Perhaps the new age and the like, although itself an expression of this, have increasingly come to be affected by the tendency that Wikström (1998) believes has affected many other institutions in society, namely that fidelity to idea-based organizations has decreased (p. 42f). This can also be understood from the increased individualization that several researchers write about. Wikström (1998) believes that there has been a general shift towards the "inner psychological experience world" (p. 7) and that a focus on internal transformation is something that belongs to the late 20th century. It is about the idealization of "the individual man's 'spiritual ability' to influence his destiny and the romanticization of man's inherent goodness. Evil, sickness, and suffering are rather a delusion" (p. 8). In this case, this could be consistent with the research data that showed that the positive reincarnation idea could have had such a large impact on the population. Hanegraff (1996, referencing in Sutcliffe & Gilhus, 2013, intro) has proposed a breakdown into a new age "Stricto," that is, the original, rebellious and reformatory new age, which over time has turned into a more individualistic new age "Lato" with a greater focus on individual self-realization. Hammer (2004) sees the same change, how in the beginning of the movement there was more talk about how humanity was facing a "spiritual and social revolution" (p. 23), while the focus today is more on the individual's personal or spiritual advancement. Other researchers question whether the term "new age" is even relevant anymore. Chryssides (2007) summarises these objections:
The hippies are passé, and so are their ideology. They were politically left-wing, rejecting the capitalist system and becoming society's "drop-outs" in the belief that by so doing they could bring about a new social utopia. Few hippies are still around, and the New Age, far from being in opposition to the capitalist system, has become a multi-million dollar industry (Chryssides, 2007, p. 12).

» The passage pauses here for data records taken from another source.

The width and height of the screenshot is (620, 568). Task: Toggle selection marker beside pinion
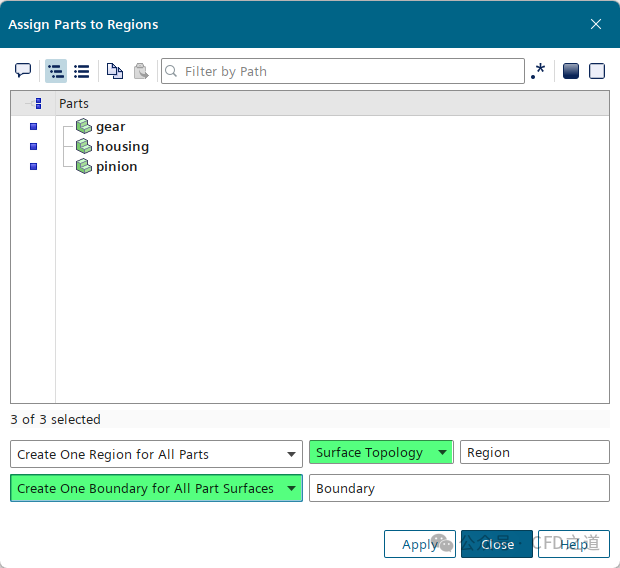(x=33, y=167)
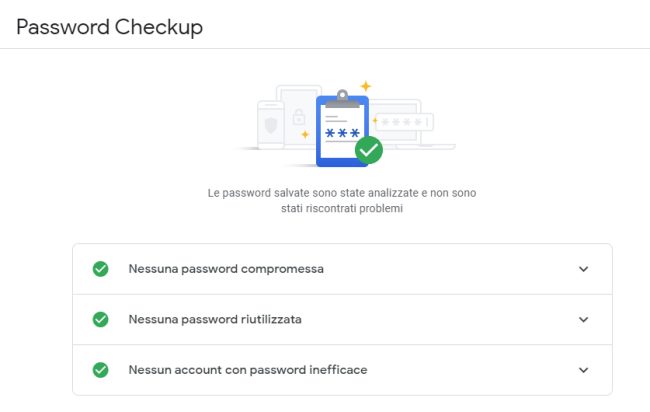Expand the weak passwords chevron
Viewport: 650px width, 412px height.
click(x=583, y=370)
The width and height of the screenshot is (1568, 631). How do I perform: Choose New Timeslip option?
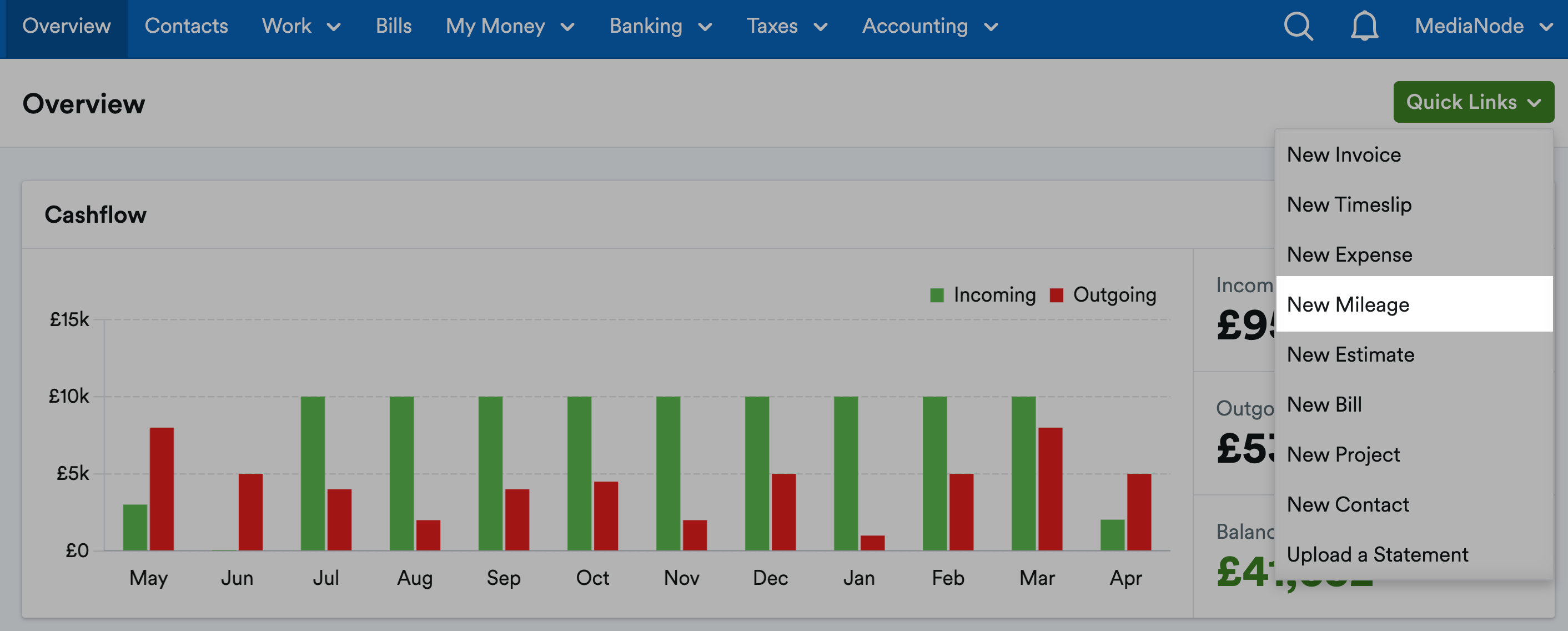pos(1349,204)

Hammer (2004) argues that the number of interested affects the status of a phenomenon. As long as there are only a few hundred sympathizers, it is an eccentric phenomenon. As soon as a few tens of thousands join, it's an interest group or subculture. When many millions accept the mindset, it becomes part of a general collective behavior. In the US and Sweden, Hammer argues that the new age has reached such a third stage (p. 95).